Simulation scenarios were used to investigate the impact of different exposure levels as well as the effect of varying patterns of compliance on serum ferritin levels. Results show that inadequate iron chelation therapy with sub-therapeutic exposure (Fig. 5) as well as poor adherence to the assigned dosing regimen (Fig. 6) significantly increase the time required to achieve a desired clinical response, and in some cases (e.g., with treatment compliance lower than 40%) the therapeutic goal cannot be achieved at all. Even though these results might seem rather obvious, we are aware that clinically relevant changes in serum ferritin levels take place over a somewhat long period of time, and often crucial decisions have to be made before the clinical evidence is available. Our approach offers an opportunity to explore different scenarios before medical decisions have to be made. For example, the use of simulation scenarios may provide insight into whether lowering the dose (i.e., a trade-off for a possible reduction in acute side effects) and an increased time to achieve the therapeutic goal would be sustainable for the patient. In the same way, given the importance of treatment compliance for a drug such as deferoxamine, the evaluation of simulation scenarios allows a more quantitative evaluation of the impact of different compliance patterns. This information can be used to support the decision making and to optimise the therapeutic intervention.

Limitations

Some limitations must be considered in the context of this analysis. First of all, we developed a PK model based on literature data, which allowed us to use fixed allometric scaling, including mean population data and individual information. A more structured analysis of the PK of deferoxamine would reduce the uncertainty around the simulated exposure and explain part of the variability in PK that propagates into the pharmacodynamic parameter estimates. On the other hand, the proposed approach allowed us to characterise differences in the pharmacokinetics that could not have been evaluated based only on information about the dosing regimen; e.g., changes in size are accounted for by allometric scaling.
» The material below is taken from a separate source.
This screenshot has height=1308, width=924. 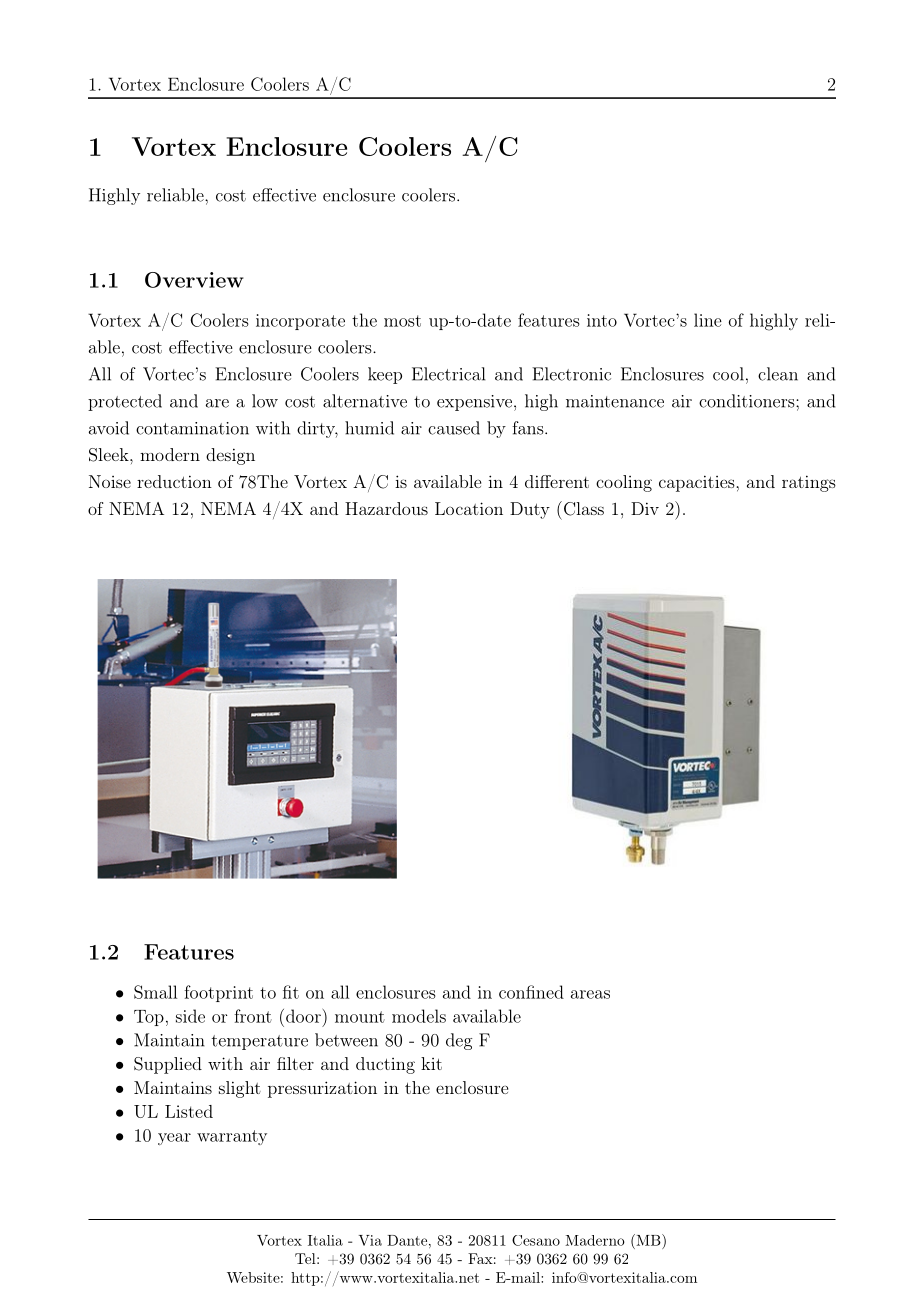 What do you see at coordinates (218, 993) in the screenshot?
I see `footprint` at bounding box center [218, 993].
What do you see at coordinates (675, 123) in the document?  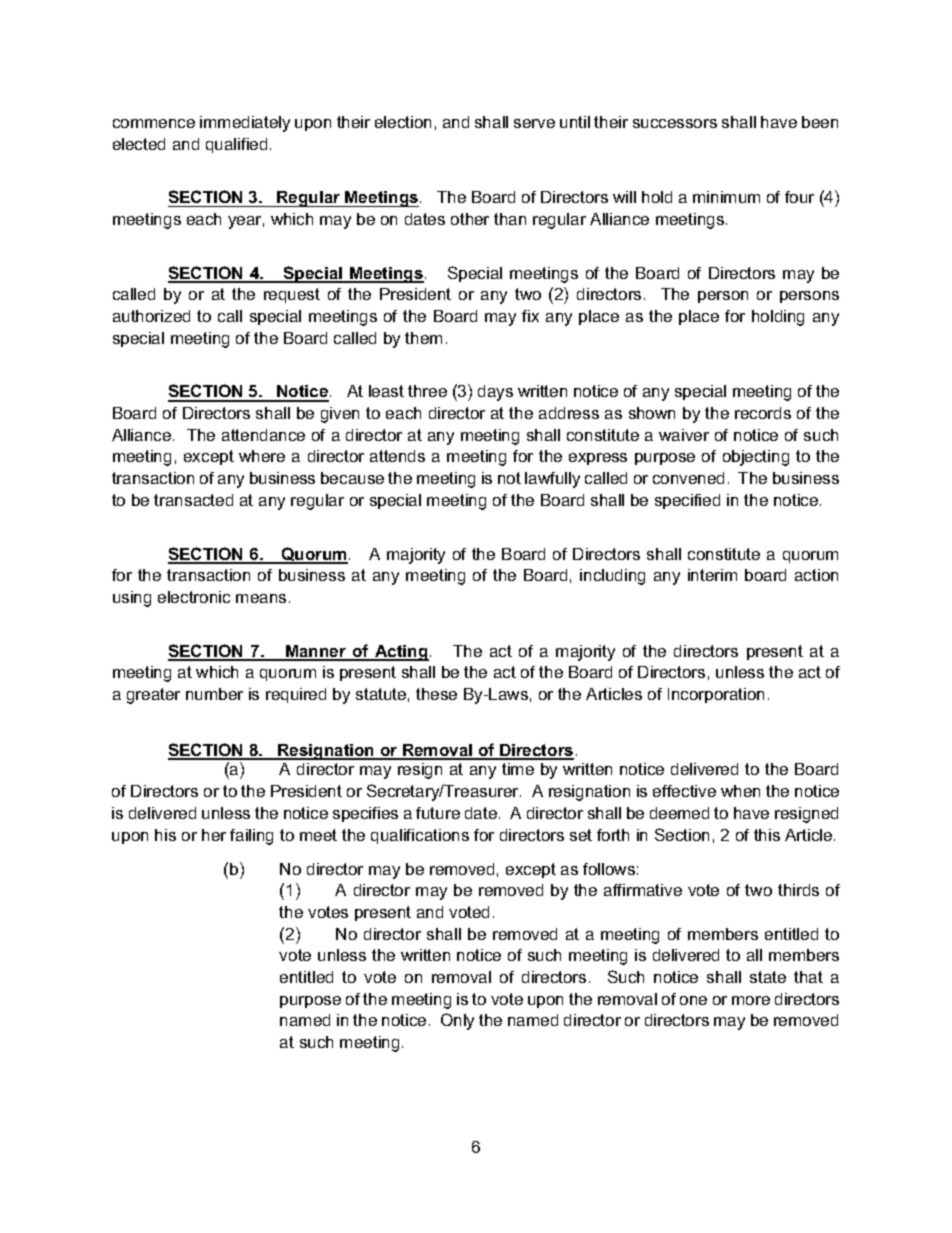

A second aspect is the role of treatment compliance. The lack of quantitative data on adherence in the population under investigation was a clear impediment for the analysis. To overcome this issue we used the observed data to generate a variable that captures differences in compliance. This decision was supported by the information available in the literature; we found clear evidence that high compliance leads to stable ferritin levels over time and that poor adherence to deferoxamine therapy is strongly correlated with poor clinical outcome, as nicely depicted in the work by Gabutti et al. (30) (Kaplan-Meier analysis presented in Fig. 2). This was confirmed by a few other publications (20,31,32,37) and gave us the confidence that the approach taken here would be robust enough for the purposes of this analysis. In addition, we should emphasise that whilst not all levels of compliance have been tested, linear interpolation between scenarios does not affect the overall conclusions that can be drawn from the simulation results. For instance, the impact of 50% compliance can be inferred from data showing response for patients with 40 and 60% missed doses (see Fig. 6). Of course, additional simulations would need to be performed to obtain accurate figures for this scenario.

Conclusion

In conclusion, modelling of ferritin response enables characterisation of the dynamics of iron overload in patients receiving chronic blood transfusions. Of note is the possibility to predict the time to achieve clinically safe levels of ferritin in individual patients. The approach can be used to support decision making in clinical practice, including personalisation of the dose for existing and novel chelating agents. Bearing in mind the limitations discussed above and the relative level of uncertainty, this model can be expanded to other transfusion-dependent haemoglobinopathies.